Changing his identify to GauZ’ at the age of 15 was Armand Patrick Gbaka-Brédé’s first actual political act. “You know, in France, Armand is a very sexy name,” says the Ivorian author with fun. But, for him, additionally it is a reputation intrinsically linked to France’s cultural imperialism that had eroded the customs, traditions, languages and societies of the individuals it colonised. “Colonisation was not [just] about physical violence, about exploitation of resources.
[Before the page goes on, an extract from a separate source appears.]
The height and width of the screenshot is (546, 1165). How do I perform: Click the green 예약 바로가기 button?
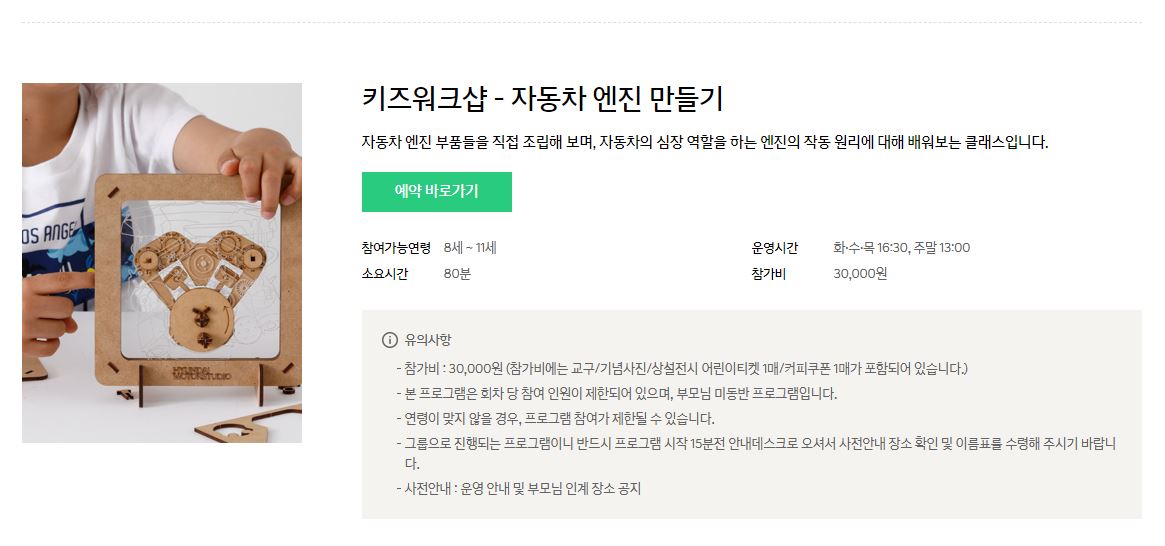pos(436,192)
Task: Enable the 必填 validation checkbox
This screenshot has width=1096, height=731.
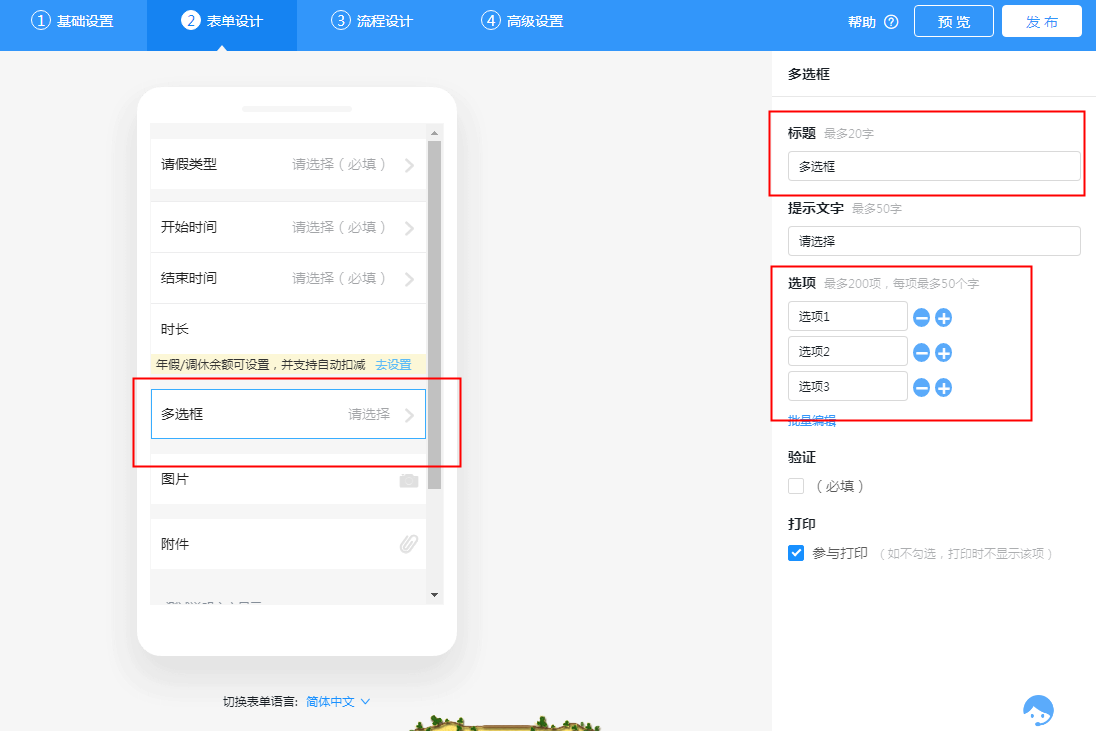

It is [also] about cultural invasion,” says the 54-year-old author, journalist and screenwriter, a speaker at the latest Kerala Literature Festival. “The colonisation victory was to transform our culture.”
Culture is a phrase GauZ’ regularly makes use of, whether or not it’s in relation to the richness of his personal nation or the violence wreaked by colonialism and now its surrogate, capitalism, which he thinks of as a sneaky system with no boundaries. “For me, it is more brutal now. You don’t know the frontiers of your opposition with the system,” says the author of a number of novels, which discover colonisation, immigration and id — together with Standing Heavy, Black Manoo, Portes (Doors) and Comrade Papa, mentioning that in a world formed by a persistent need for an increasing number of, “we are in permanent contradiction. And living in contradiction is a great violence because you don’t know who you are.”
What counts is energy
Standing Heavy, his debut novel, which was shortlisted for the International Booker Prize in 2023, is a pointy, scathing satire of France’s colonial legacy, race politics and the interrelatedness of colonialism and capitalism. “We are always being colonised by something or some people. They call it soft power, but in the expressions of power, there is power. Soft doesn’t count; what counts is power,” says GauZ’.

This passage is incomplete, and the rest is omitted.